Monday, October 31, 2016

Charles Carroll's Doughoregan in 1874, with interior photos


The Manor in 1874 was described in Appletons’ Journal as being a typical Maryland 5 part home - center being only 30 feet deep, two wings with thin connecting passageways to a kitchen at one end and a Catholic chapel on the other at 300 feet.  Built on an "artificial knoll" it's story and a half was raised to 2 stories and a flat roof by Charles Carroll of Carrollton's grandson.
from Appletons' Journal -

"It lies in Howard County, six miles above Ellicott's Mills, on the Baltimore and Ohio Railroad, and one mile from the old turnpike leading to Frederick City. The land of all this section is hilly, rolling, and wooded. At Ellicott's Mills the acclivities are short and abrupt, but near the manor the hills slope from valley to valley in gentle and easy curves. It is like going from the chopping seas of the English Channel to the long swell of the Atlantic. This beauty of situation had doubtless much to do with the choice of the site. At that time, also, Elk Ridge Landing, twelve miles below, was on a navigable stream, and the capital city, Annapolis, was not very far distant, and in the same county.

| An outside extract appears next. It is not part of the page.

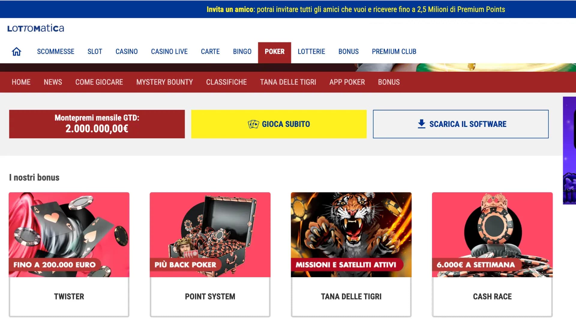Screen dimensions: 576x324
Task: Open the Point System treasure chest image
Action: 210,235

The house itself is situated on an artificial knoll, which falls away gently front and back. The architecture is of the old style of Maryland—a long, low house, one story and a half, with supporting wings. Its total length is three hundred feet [30 feet deep center]. In front are six of the finest and oldest American elms in the State.

Attached to the manor, and plainly seen in the illustration, is probably the only private chapel in the United States. The Carrolls have always been strict Catholics. In 1704 an act was passed establishing the Church of England in the Province of Maryland, and at the same time making it penal for a bishop or priest of the Catholic Church to exercise the functions of his office in public. Liberty of worship in private houses was not disturbed, however, and out of the privilege grew the custom of building chapels, like that at Dougloregan Manor, attached to the dwelling. Here still, on Sundays and holidays of the Church, the country people gather and worship, where for more than a hundred and fifty years the same service under the same family roof has ascended.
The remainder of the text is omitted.